◆ What to work on
Your answer should consist of every line from the records that holds the string "block".

◆ Given data
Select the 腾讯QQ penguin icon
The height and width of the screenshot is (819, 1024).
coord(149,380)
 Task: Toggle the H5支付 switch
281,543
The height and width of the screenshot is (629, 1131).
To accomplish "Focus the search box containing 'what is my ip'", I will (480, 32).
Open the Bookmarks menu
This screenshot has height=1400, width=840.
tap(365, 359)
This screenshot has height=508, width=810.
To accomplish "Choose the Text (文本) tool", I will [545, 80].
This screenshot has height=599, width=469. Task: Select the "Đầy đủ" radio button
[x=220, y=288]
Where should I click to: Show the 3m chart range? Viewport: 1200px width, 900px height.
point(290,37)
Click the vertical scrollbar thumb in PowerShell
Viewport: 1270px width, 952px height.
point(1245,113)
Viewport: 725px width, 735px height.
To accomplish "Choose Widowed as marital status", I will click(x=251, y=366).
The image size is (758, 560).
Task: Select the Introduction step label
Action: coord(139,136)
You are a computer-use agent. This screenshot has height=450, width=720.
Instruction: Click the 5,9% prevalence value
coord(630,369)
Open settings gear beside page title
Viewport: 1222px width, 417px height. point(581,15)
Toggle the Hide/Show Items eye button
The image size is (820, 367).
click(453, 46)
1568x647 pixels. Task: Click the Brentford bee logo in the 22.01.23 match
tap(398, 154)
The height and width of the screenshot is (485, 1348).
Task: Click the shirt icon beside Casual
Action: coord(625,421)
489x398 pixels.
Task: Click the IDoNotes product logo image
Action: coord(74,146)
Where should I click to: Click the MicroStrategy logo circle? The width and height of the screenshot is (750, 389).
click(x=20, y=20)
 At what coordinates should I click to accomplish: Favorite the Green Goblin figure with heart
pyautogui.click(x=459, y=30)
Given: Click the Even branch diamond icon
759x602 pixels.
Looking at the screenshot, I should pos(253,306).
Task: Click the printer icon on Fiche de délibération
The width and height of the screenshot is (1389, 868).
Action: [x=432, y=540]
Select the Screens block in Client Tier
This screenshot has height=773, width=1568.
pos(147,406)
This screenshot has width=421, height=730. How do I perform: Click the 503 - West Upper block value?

◆ Response to the task
Select the Screens block in Client Tier
This screenshot has width=421, height=730. How do I perform: Click the 503 - West Upper block value?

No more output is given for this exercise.